Friday, July 10, 2020

Back In the Saddle....



....and holding onto the reins for dear life!  Actually I am grateful that COVID has meant that family, friends and neighbors (those that were informed about my surgery) were even more available and supportive than might have been possible if a pandemic hadn't upended all of our lives.  Much better and sooner than I expected, I was able to sit up (and so commenced the hand work project pictured above), then walk around, then take short and then longer walks all within the week after the procedure.  

As part of the recovery, I've also made a few visits to our community garden and used those trips so my DH and I could harvest our garlic.
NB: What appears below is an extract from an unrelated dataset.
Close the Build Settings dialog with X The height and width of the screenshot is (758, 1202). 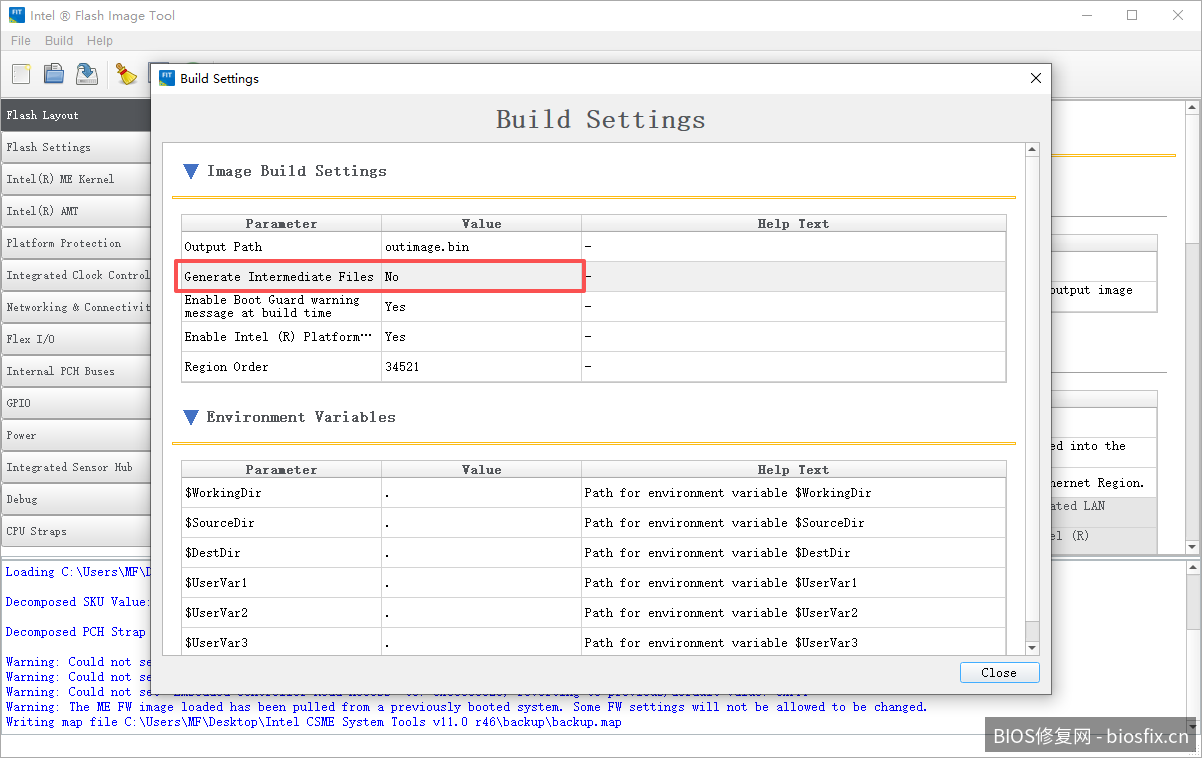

Here's some of the garlic curing.

Unfortunately all of this on top of the quarantine has cut into starting seeds for transplants for summer planting.  I've direct sown some pepper plant seeds and we had a few "volunteer" tomato starts that had popped up so we'll see if we wind up getting anything out of our garden bed as the summer progresses.

At the start of the second post-surgery week, I was able to sit up at our house desk top computer and now in week three I'm preparing for a return to working at the sewing machine.  Woo hoo!!  First tasks will be to stitch down the applique on the "Hope QOV" and for a little mini quilt kit that provided some fabric for yet another larger Quarantine project I started that I hope I'll get to work on and share later.


Another downside in the past few weeks was that my laptop (my day-to-day working computer) decided it had "had enough" and stopped booting up the week before the surgery so recovery time was also spent figuring out what I wanted in a new machine.  Fortunately that's been resolved as I type this on the new one I picked up this week.  I have a commission project for a friend that will push me to finally, really learn to use the EQ8 software I purchased last year in order to begin the design work on it.  So that need should put some fire in my belly to get a move on to get comfortable using this new computer equipment and moving the files over from my old one.

Thank you again to all that sent well wishes!  This all is a reminder for all of us to take each day as it comes and cherish it!  I am eternally grateful for being a quilter when it came time to be "down for the count".  A stack of "Haven't Started Yet" hand work projects, the ability to read Bloglovin' posts on my phone and a (maybe too generous) collection of quilt books and magazines (both the latest issue of American Patchwork and Quilting and the release of  the new Fons & Porter Quick & Easy Quilts digital edition arrived just in time!) meant illness wouldn't keep a dedicated quilter down!

So with that, I now continue the forward momentum of both healing and (Semi-)Quarantine Quilting!  Happy to be back quilting with all of you!

2 comments:

Vireya said...

Great to see you up and about again!

Paulette said...

Vivian, I just loved this post about your early quilts and how you got into quilting! So much of it rang true for me, too. I was fascinated by "Simply Quilts" every day, too! I'd come home on my noon hour from working at the law firm and eat my lunch in front of TV while watching each episode. Then, like you, I discovered some quilting blogs. And also like you, I had the idea the quilts were only made (at least mostly) from scraps! Around that time, I got a big bag of scraps from my mom, who was making those puffy baskets to sell at craft fairs, and other stuffed things, and the rest is history!

Love that you used fabric from the garment district for your first quilts. Your "Point of No Return" especially caught my eye. I've heard that design called a Barrister's Block, and I've got one pinned on Pinterest for inspiration that's done in red and white. But I'm a big plaid lover, so yours really makes my heart sing! Thanks again for sharing this part of your journey!